_WHAT TO DO_
From the line that has "You are a computer-use" down to the last line of the data below, set down every line exactly, but none of the pictures.

_DATA EXTRACT_
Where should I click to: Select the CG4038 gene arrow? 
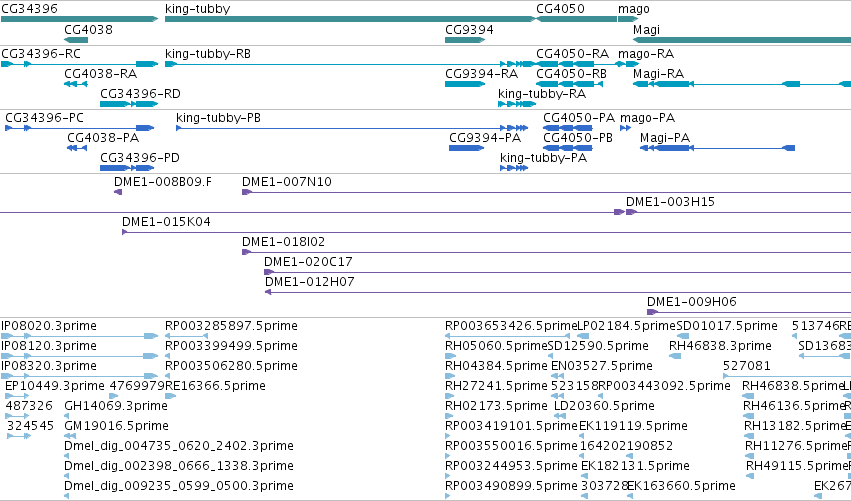(76, 40)
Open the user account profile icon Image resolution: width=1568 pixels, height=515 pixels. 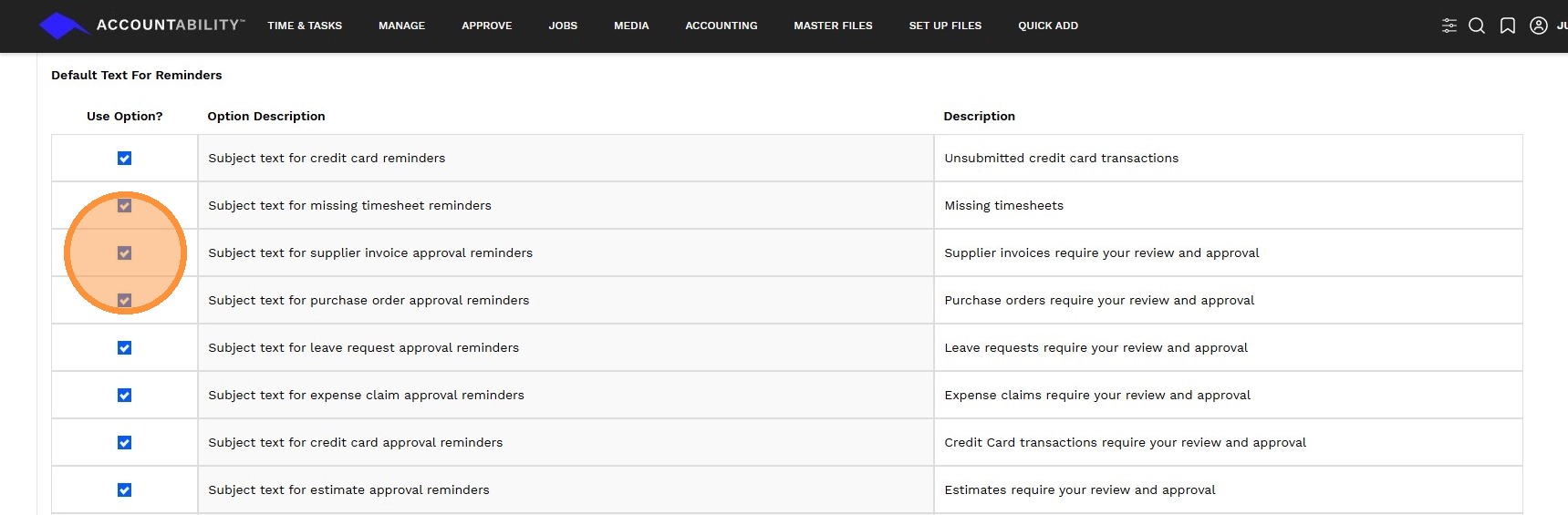pos(1539,26)
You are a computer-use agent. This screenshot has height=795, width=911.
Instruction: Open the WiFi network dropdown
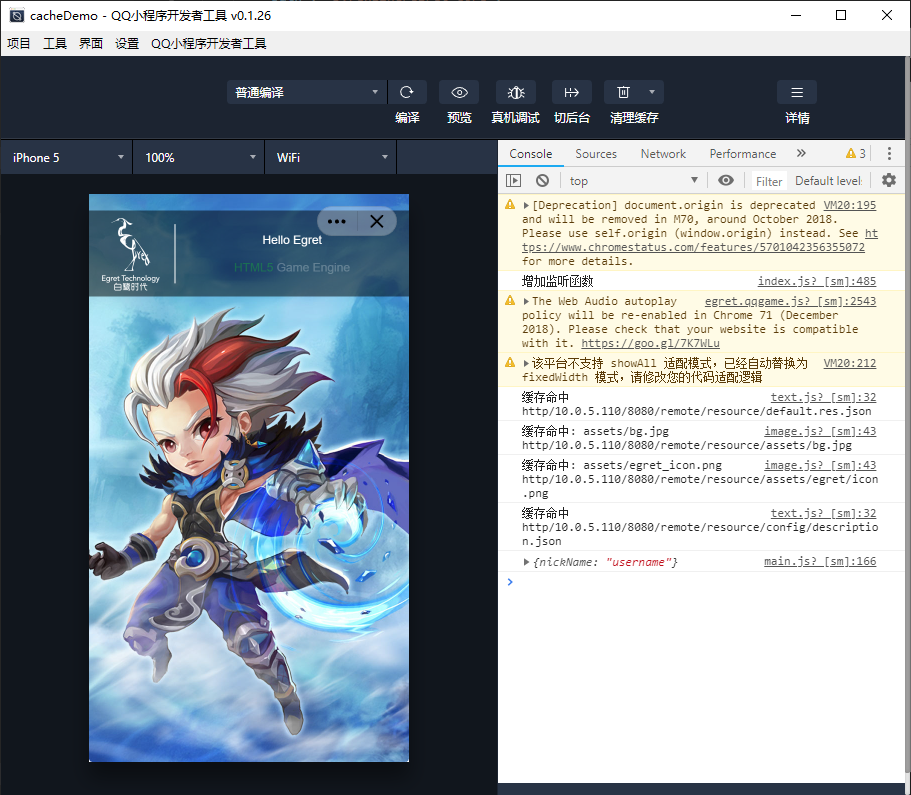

_ANSWER BOX_
You are a computer-use agent. This screenshot has height=795, width=911.
Instruction: Open the WiFi network dropdown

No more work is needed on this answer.